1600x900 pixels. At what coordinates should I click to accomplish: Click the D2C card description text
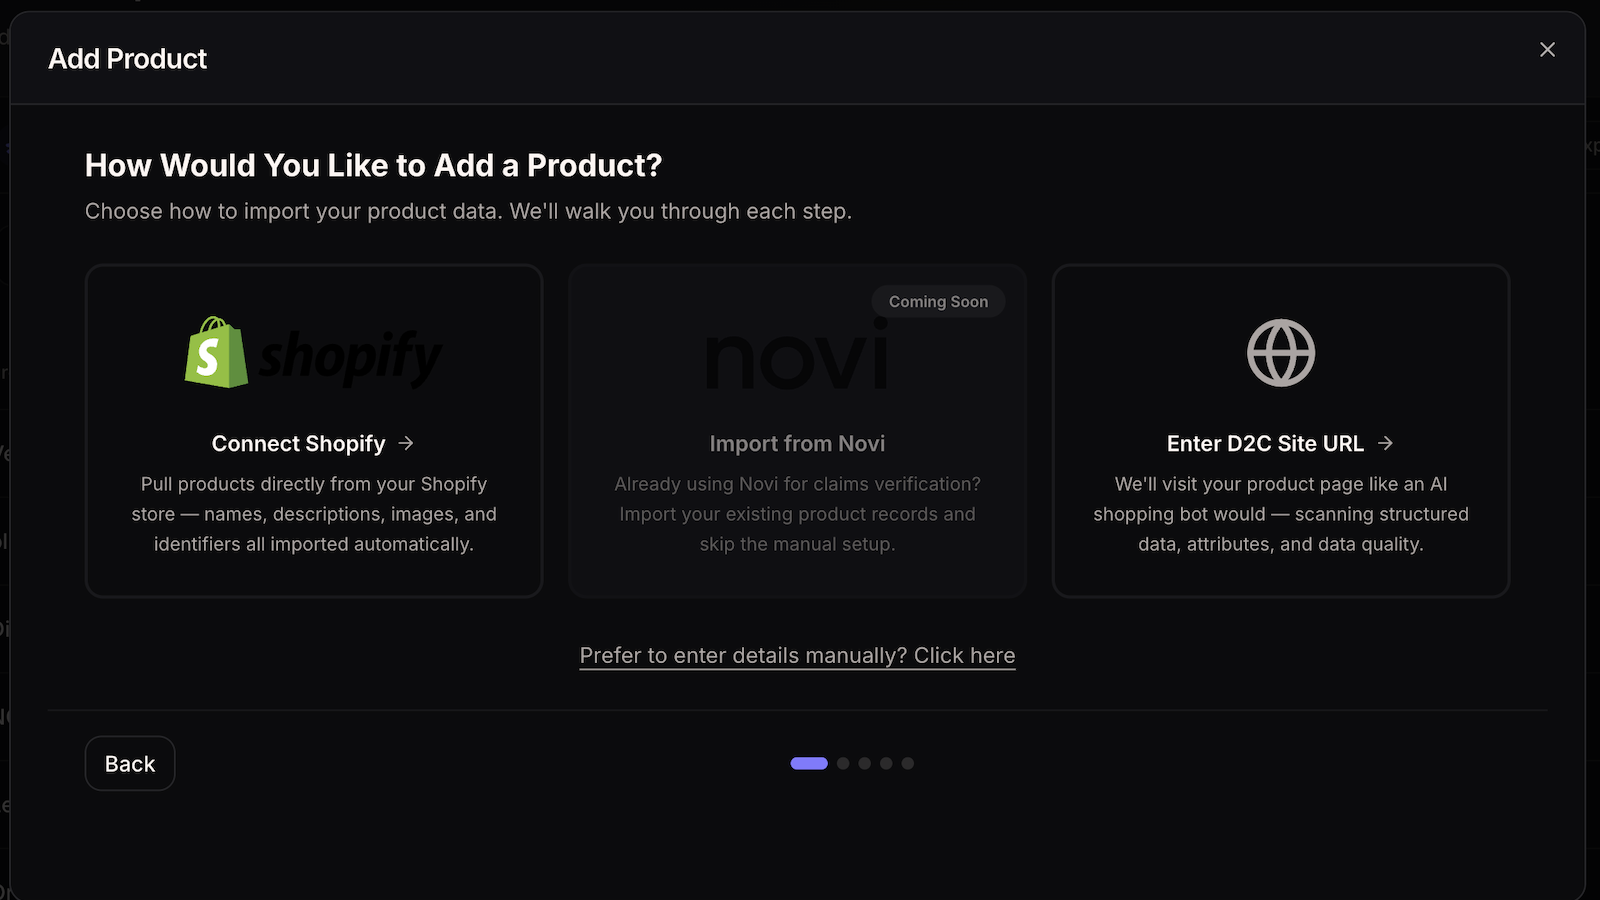coord(1281,514)
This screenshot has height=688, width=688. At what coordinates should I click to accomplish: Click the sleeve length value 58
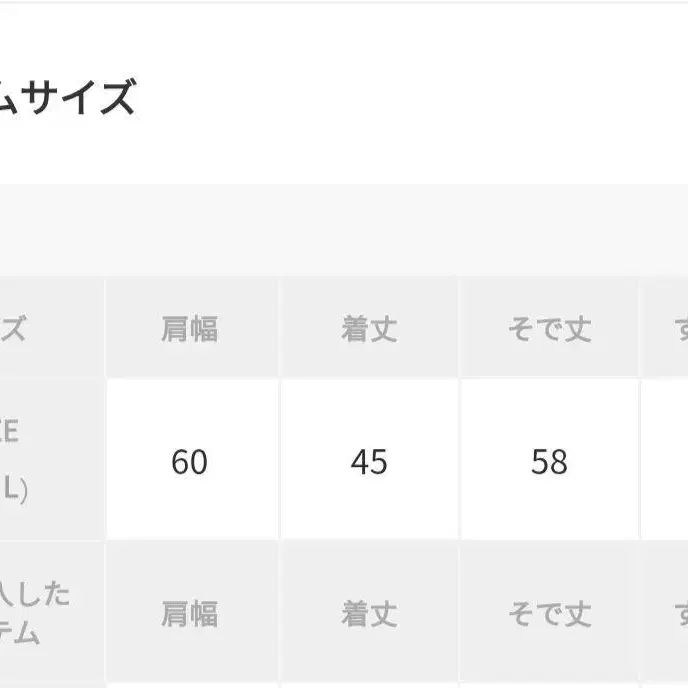(549, 461)
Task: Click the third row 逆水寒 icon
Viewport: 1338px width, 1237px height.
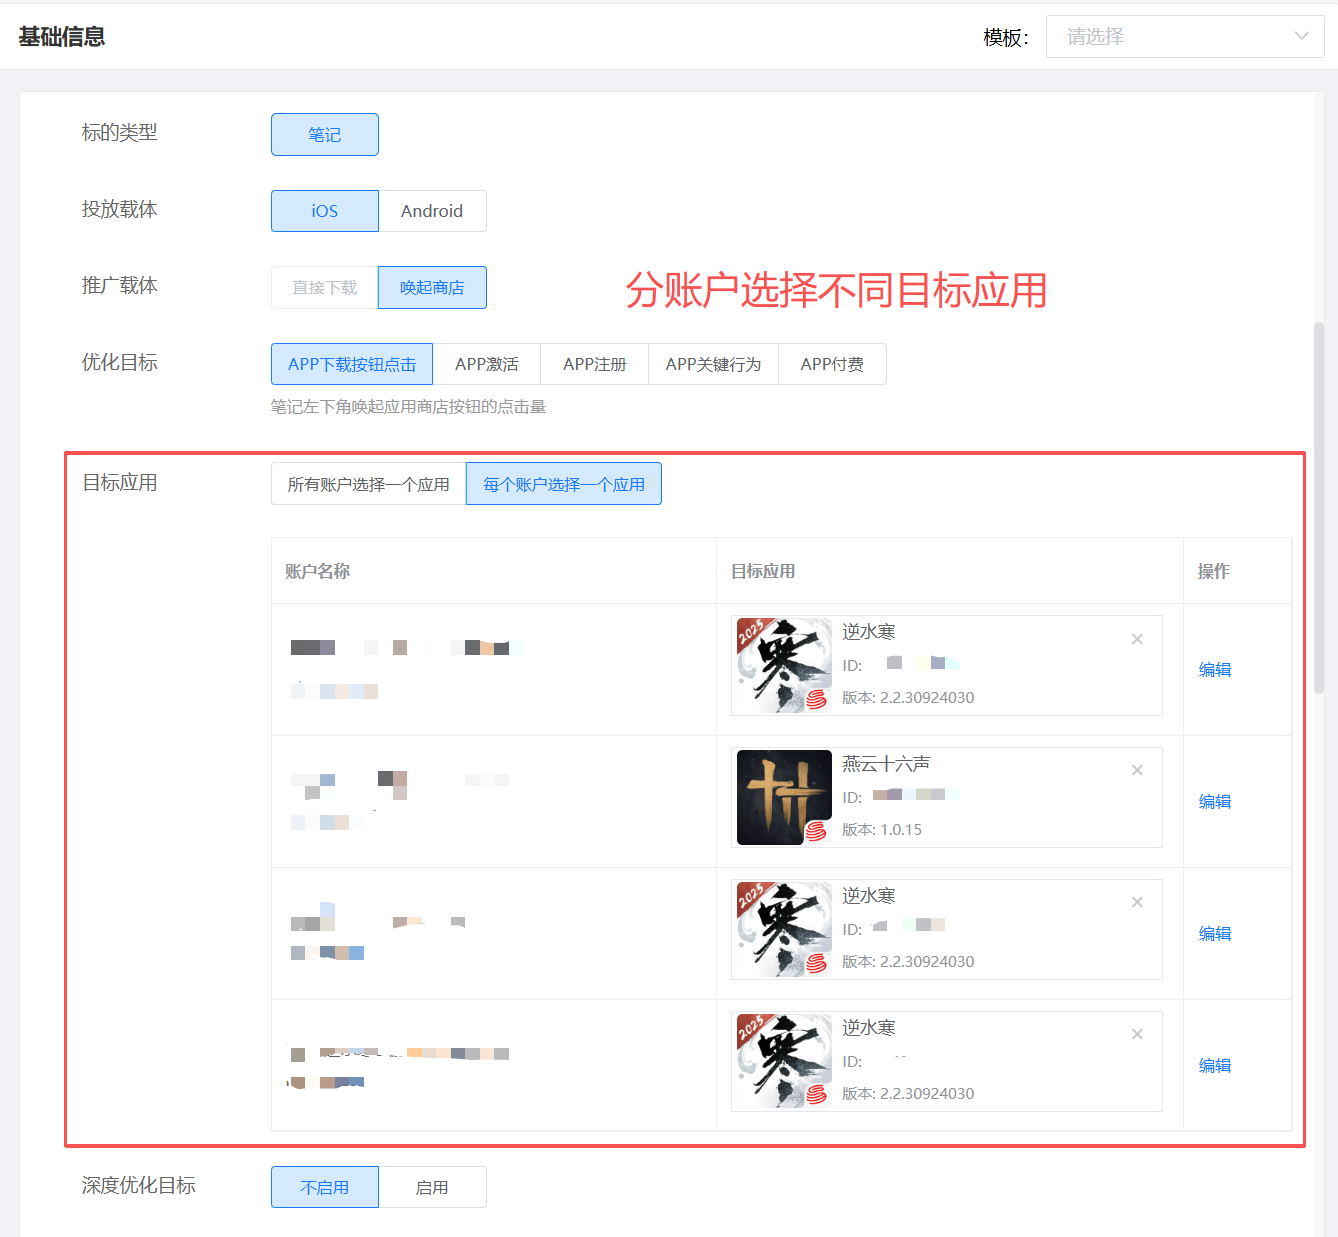Action: (x=784, y=929)
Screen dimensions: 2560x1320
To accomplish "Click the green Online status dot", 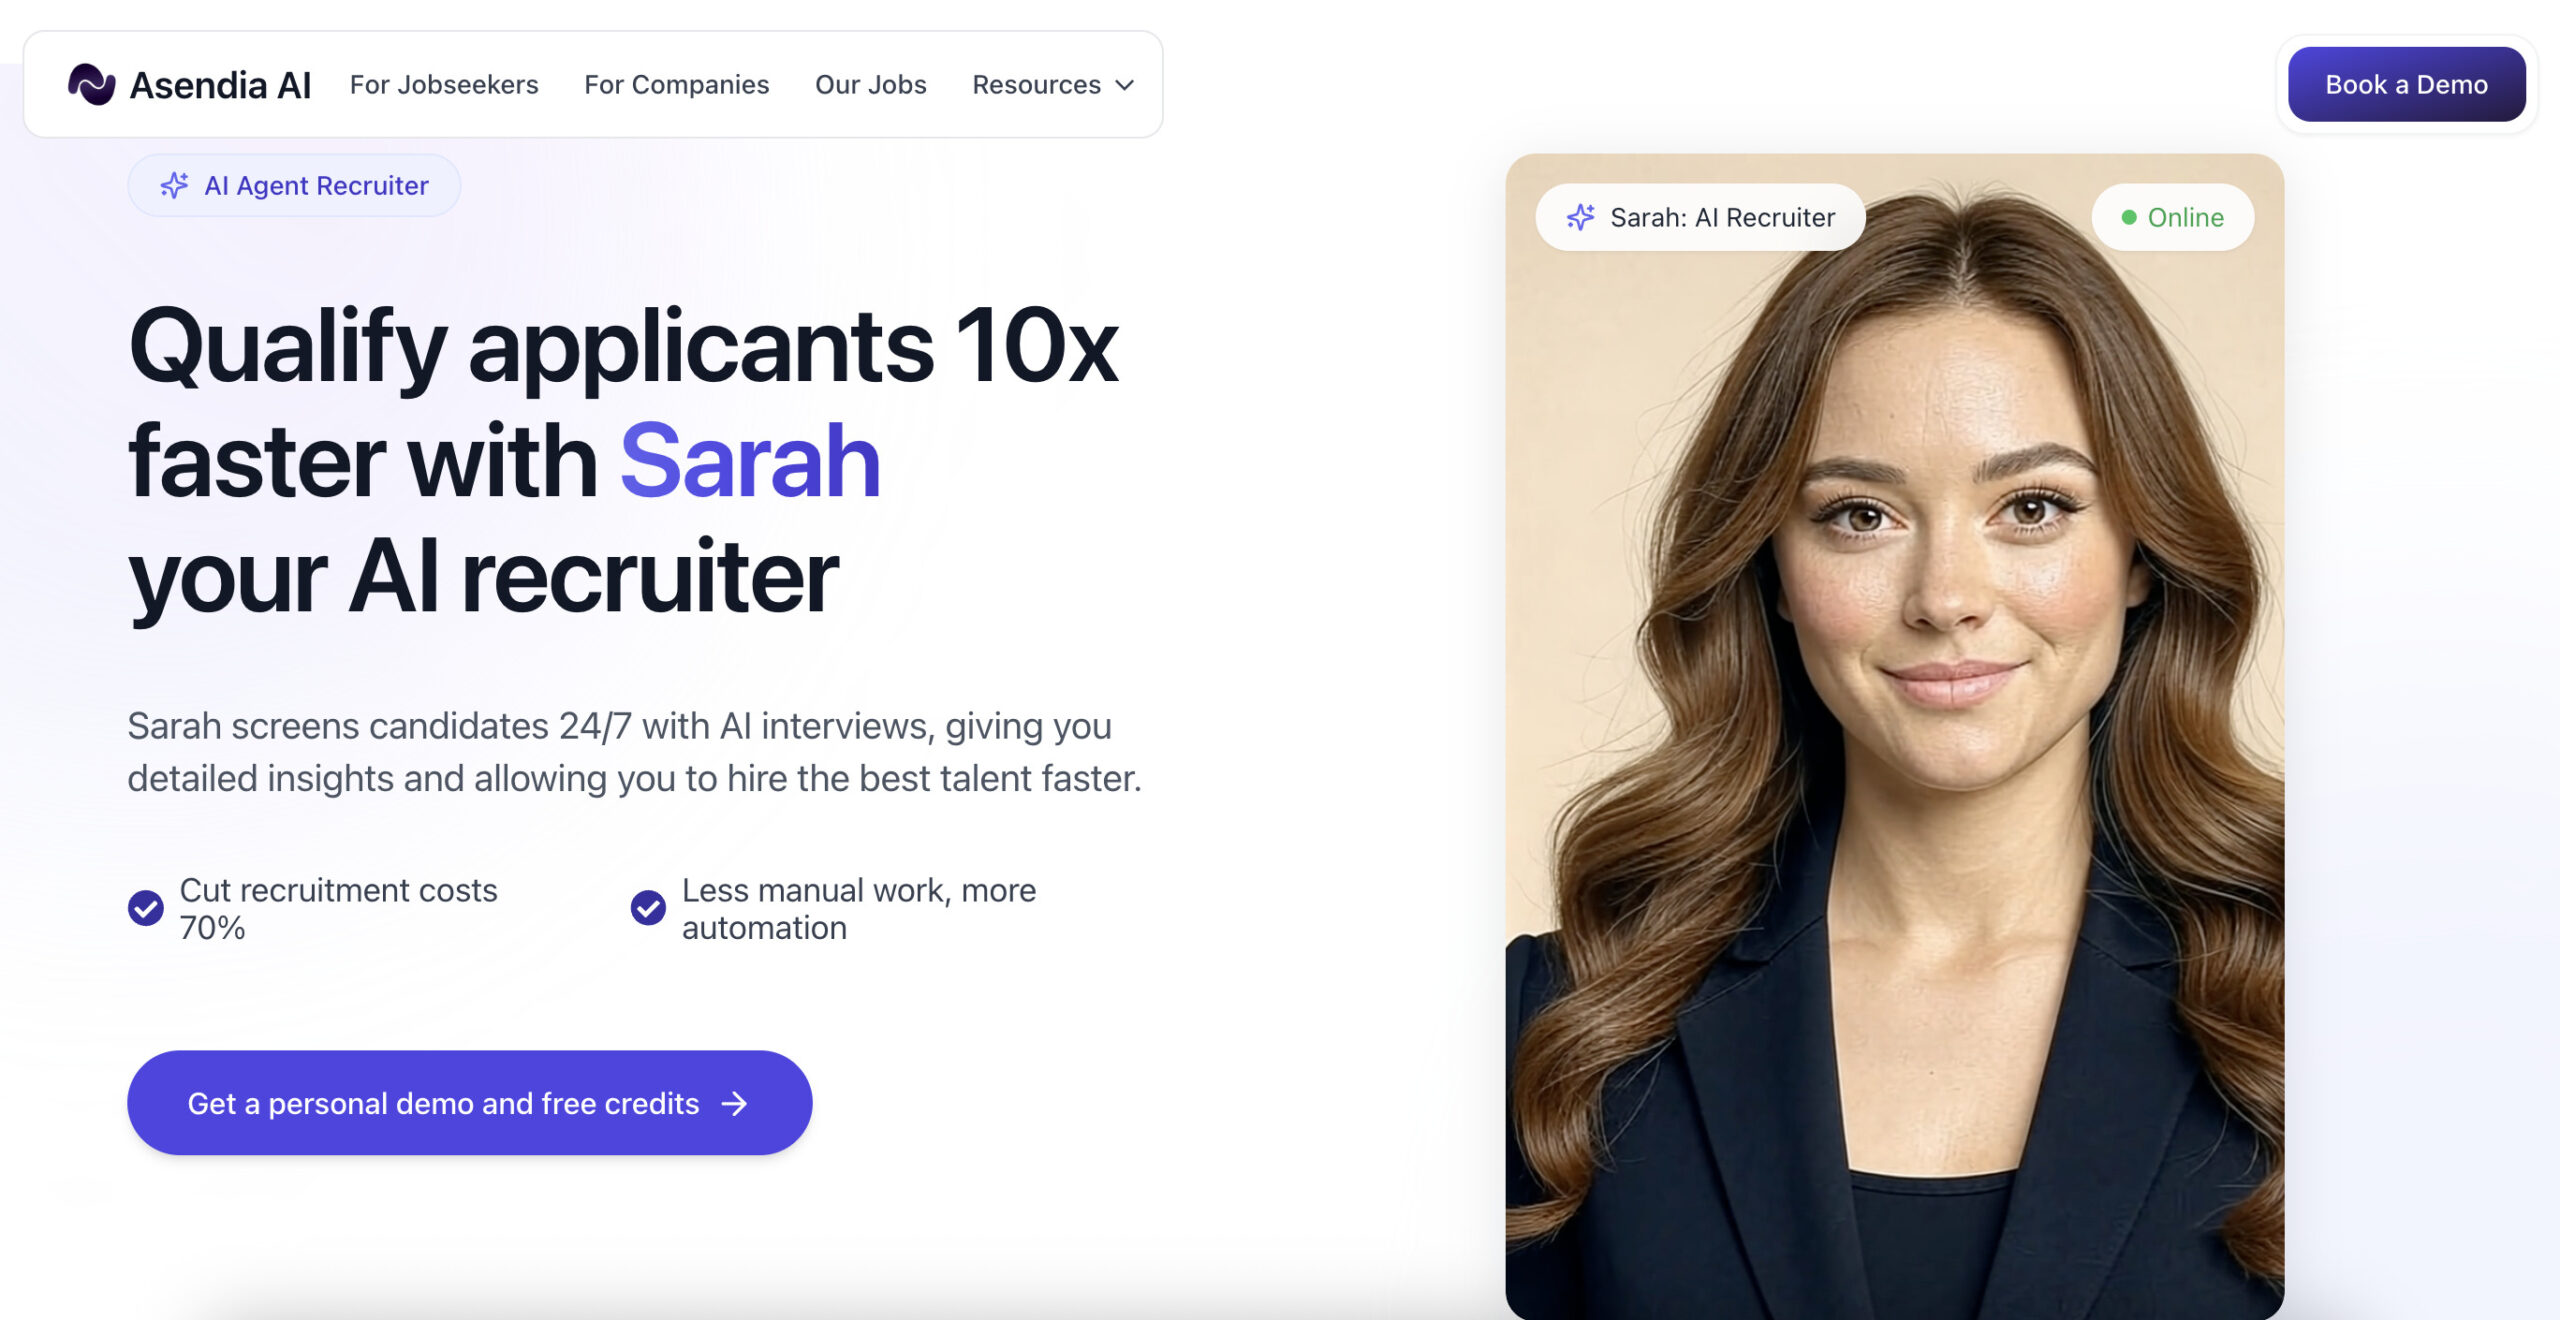I will click(2129, 217).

### Assigned task:
Retype nothing except the lines from the first line of the listing above through the line with "Screen dimensions: 2560x1320", exactly as they stand, and no pictures.

### Answer:
1600x900 pixels. At what coordinates should I click to accomplish: Click the D2C card description text
coord(1281,514)
This screenshot has height=688, width=688. At what coordinates should I click to accomplish: Click the sleeve length value 58
(549, 461)
Task: Click the third row 逆水寒 icon
Viewport: 1338px width, 1237px height.
Action: (x=784, y=929)
Screen dimensions: 2560x1320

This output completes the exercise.